I felt something shift in the room. Not agreement, exactly. Something closer to two people seeing the same landscape from different elevations.

“What happens when the guests arrive?” I asked.

“The story doesn’t need the guests,” Virginia said. “The preparation is the story. The guests are the end of the story, or perhaps the story stops before they ring the bell. The woman is complete — her thinking is complete, her afternoon is complete — before anyone else enters.”

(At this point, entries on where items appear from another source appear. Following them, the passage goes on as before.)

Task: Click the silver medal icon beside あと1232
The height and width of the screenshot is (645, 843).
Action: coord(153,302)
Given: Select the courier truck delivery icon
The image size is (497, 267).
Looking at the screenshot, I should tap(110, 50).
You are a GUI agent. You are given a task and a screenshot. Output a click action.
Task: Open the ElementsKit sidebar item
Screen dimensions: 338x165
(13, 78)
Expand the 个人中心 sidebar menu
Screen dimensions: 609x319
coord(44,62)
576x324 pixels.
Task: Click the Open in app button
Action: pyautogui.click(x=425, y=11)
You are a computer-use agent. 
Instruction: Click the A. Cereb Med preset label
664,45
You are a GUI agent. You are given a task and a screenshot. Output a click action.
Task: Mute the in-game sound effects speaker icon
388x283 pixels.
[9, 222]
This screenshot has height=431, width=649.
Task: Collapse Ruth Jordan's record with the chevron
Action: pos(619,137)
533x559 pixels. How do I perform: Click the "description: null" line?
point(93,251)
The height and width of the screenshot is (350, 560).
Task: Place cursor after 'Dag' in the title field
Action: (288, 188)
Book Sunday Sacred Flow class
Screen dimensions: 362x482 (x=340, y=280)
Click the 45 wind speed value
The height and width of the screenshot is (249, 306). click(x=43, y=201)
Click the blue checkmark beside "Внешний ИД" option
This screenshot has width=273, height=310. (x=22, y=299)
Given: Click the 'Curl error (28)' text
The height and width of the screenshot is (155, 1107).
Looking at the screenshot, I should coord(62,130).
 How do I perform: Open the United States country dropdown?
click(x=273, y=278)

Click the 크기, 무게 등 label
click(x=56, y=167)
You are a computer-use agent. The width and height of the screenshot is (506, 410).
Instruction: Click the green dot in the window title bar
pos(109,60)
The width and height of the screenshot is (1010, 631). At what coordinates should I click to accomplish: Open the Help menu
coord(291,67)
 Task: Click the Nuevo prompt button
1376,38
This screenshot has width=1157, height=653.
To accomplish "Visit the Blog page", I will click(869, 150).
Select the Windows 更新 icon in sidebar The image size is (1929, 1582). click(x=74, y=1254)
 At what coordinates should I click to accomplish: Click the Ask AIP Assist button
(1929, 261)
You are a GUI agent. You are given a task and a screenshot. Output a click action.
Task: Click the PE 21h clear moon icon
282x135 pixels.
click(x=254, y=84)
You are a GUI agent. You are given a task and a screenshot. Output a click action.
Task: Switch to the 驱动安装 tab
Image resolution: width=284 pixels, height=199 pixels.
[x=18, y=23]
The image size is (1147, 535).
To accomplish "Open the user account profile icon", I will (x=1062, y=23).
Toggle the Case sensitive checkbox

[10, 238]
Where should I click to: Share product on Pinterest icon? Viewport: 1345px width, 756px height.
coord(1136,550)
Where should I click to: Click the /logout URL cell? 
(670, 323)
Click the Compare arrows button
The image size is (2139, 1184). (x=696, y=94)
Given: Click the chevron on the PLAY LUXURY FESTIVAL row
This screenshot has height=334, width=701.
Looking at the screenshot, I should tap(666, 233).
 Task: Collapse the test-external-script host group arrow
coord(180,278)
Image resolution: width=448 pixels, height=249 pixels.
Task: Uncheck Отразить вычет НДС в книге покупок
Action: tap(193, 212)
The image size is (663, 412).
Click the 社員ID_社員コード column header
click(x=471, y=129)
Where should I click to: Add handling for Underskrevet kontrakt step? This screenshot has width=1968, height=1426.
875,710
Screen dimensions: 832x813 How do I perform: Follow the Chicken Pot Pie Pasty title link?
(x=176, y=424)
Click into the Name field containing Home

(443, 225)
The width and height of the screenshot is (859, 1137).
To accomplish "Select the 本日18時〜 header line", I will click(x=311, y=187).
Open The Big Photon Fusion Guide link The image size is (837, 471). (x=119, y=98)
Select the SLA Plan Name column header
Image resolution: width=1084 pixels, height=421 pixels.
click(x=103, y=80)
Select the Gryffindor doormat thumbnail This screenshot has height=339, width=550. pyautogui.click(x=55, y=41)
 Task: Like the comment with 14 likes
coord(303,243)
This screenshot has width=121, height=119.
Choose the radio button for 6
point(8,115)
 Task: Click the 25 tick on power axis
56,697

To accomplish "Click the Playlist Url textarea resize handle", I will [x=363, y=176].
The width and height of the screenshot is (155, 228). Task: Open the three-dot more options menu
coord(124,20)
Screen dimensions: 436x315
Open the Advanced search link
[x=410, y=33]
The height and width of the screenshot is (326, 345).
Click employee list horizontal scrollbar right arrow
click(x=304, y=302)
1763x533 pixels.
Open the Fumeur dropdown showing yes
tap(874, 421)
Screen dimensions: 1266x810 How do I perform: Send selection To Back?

“I disagree,” Chimamanda said. “The guests must arrive. At least one of them. Because the woman alone in her preparation is a Virginia Woolf story, and it is beautiful, and it is also incomplete. The social world has to press against her. Someone has to walk in and say something — something well-meaning, something slightly wrong — and the woman has to absorb it, and we have to see the absorption. The micro-adjustment. The thing she does with her face.”

“The thing she does with her face,” I repeated, because I knew I would need it later.

“A smile that is also a decision,” Chimamanda said.

Virginia said nothing. She was looking at the garden again. I don’t think she agreed. I don’t think she disagreed, either. I think she was holding both possibilities — the story that ends before the doorbell and the story that goes through the door — and refusing to choose, and I understood that the refusal was a gift to me, because it meant the choice was mine.

“One more thing,” Chimamanda said, standing. She had been sitting for over an hour and she stretched like someone who resented stillness. “The woman’s name. It should be a name that sounds different in different mouths. A name that Americans flatten. A name she stopped correcting years ago, and the not-correcting is another seam.”

Virginia turned from the window. “Names are prisons and names are doors. I have always thought so. What did you have in mind?”

Chimamanda said a name, but she said it in Igbo, with a tonal shape I could not reproduce in my notes. She looked at me. “You will have to choose how to spell the sound,” she said. “And whatever you choose will be wrong in some way. That is also the story.”

I set down my pen. The tea was cold. Virginia had not touched hers. Chimamanda’s cup was empty — she had been drinking it steadily throughout, the only one of us who treated the tea as something to be consumed rather than held.

“The preparation is the consciousness,” Virginia said, almost to herself. “The consciousness is shaped by the body, and the body is shaped by the world’s gaze, and the gaze is different depending on where you are standing, and where you are standing depends on where you came from, and where you came from is not one place.”

“It is never one place,” Chimamanda said from the doorway.

The garden window was open. I could hear traffic from the car park on the other side of the building. Two windows, two sounds, one room. I thought about that for a while after they left.